Casey, Jean-Pierre. (2006) After the Financial Services Action Plan: A Repeat of the post-1992 Blues? ECMI Commentary No. 6, 20 April 2006. [Policy Paper]
Abstract
[From the Introduction]. However passé it may seem, the practise of national politicians blaming Brussels for whatever political or economic ills beset their countries appears to resurrect whenever the only viable alternative is domestic reform. Nowhere is this realisation more evident than in the caustic French debate over the EU’s proposed Constitutional Treaty: the notion of liberalising trade in services within the EU was anathema to the average French voter in 2005. And yet, as a pillar of the 1957 Rome Treaty, the principle of free trade in (goods and) services represented a cornerstone of the drive for deeper integration over the past fifty years (!), not to mention that in the aftermath of the 1992 Maastricht Treaty, services market liberalisation—up to that point the Achilles heal of the Single Market—was to be pursued with renewed vigour. The violent re-awakening of a debate that was supposedly closed half a century ago thus acquires a particular flavour of irony against the morbid backdrop of the steadily declining global competitiveness of the EU economy.
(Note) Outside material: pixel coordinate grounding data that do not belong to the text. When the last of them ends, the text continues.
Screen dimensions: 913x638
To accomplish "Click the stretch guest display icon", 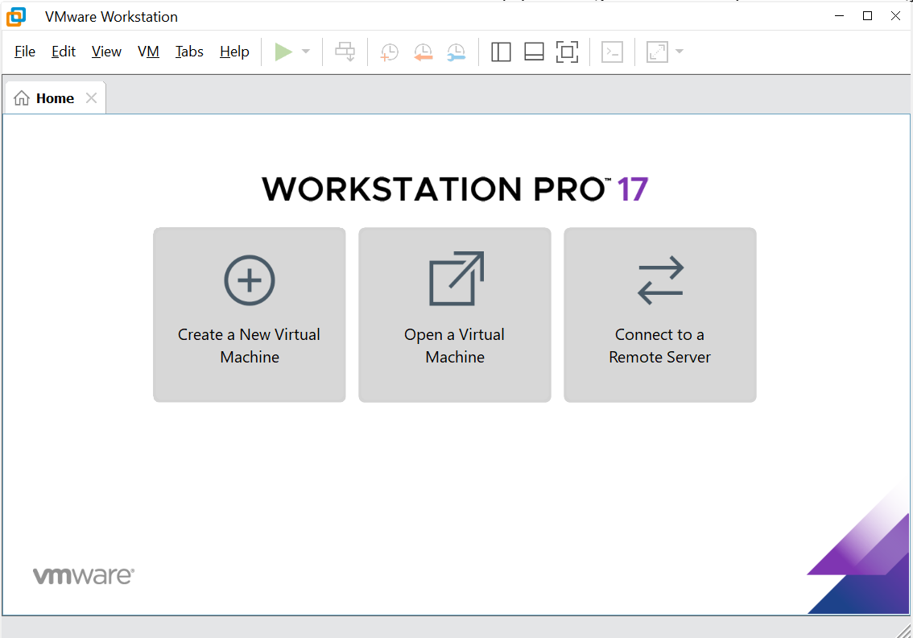I will 657,52.
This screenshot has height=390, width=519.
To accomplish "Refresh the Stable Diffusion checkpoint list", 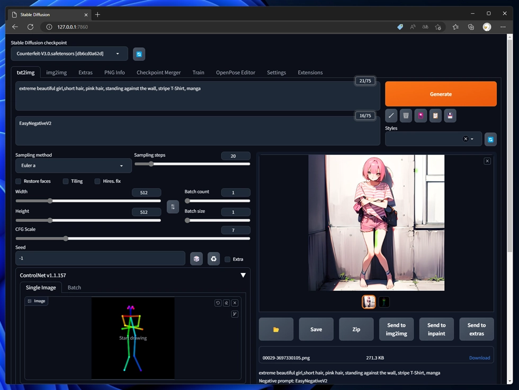I will pyautogui.click(x=139, y=54).
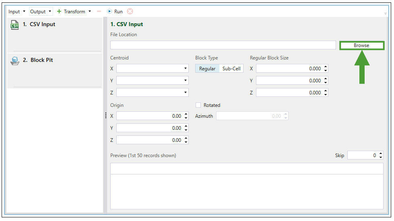Screen dimensions: 394x221
Task: Click the Run play icon
Action: click(109, 12)
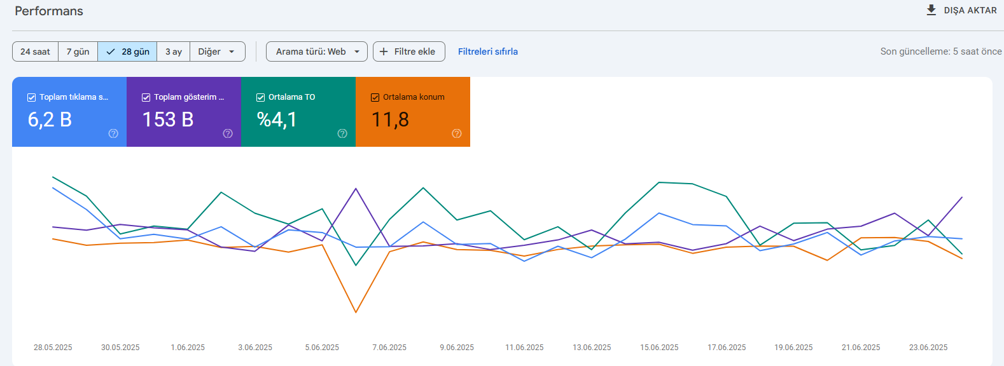Click the download icon beside DIŞA AKTAR
Screen dimensions: 1004x366
(931, 10)
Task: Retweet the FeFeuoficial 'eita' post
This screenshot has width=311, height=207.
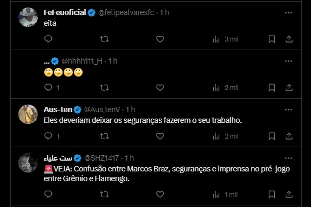Action: click(x=104, y=39)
As the stoic Januses in national administrations fight off intra-EU competition, paradoxically seen to be the enemy of national “competitiveness”, while at the same time trying to condition the EU into becoming a heavyweight on the international scene, the limpid corpse of the Lisbon Agenda languishes in the graveyard of unfulfilled political promises. Is a similar fate awaiting the bold undertaking—launched in 1999—to create a single market in financial services?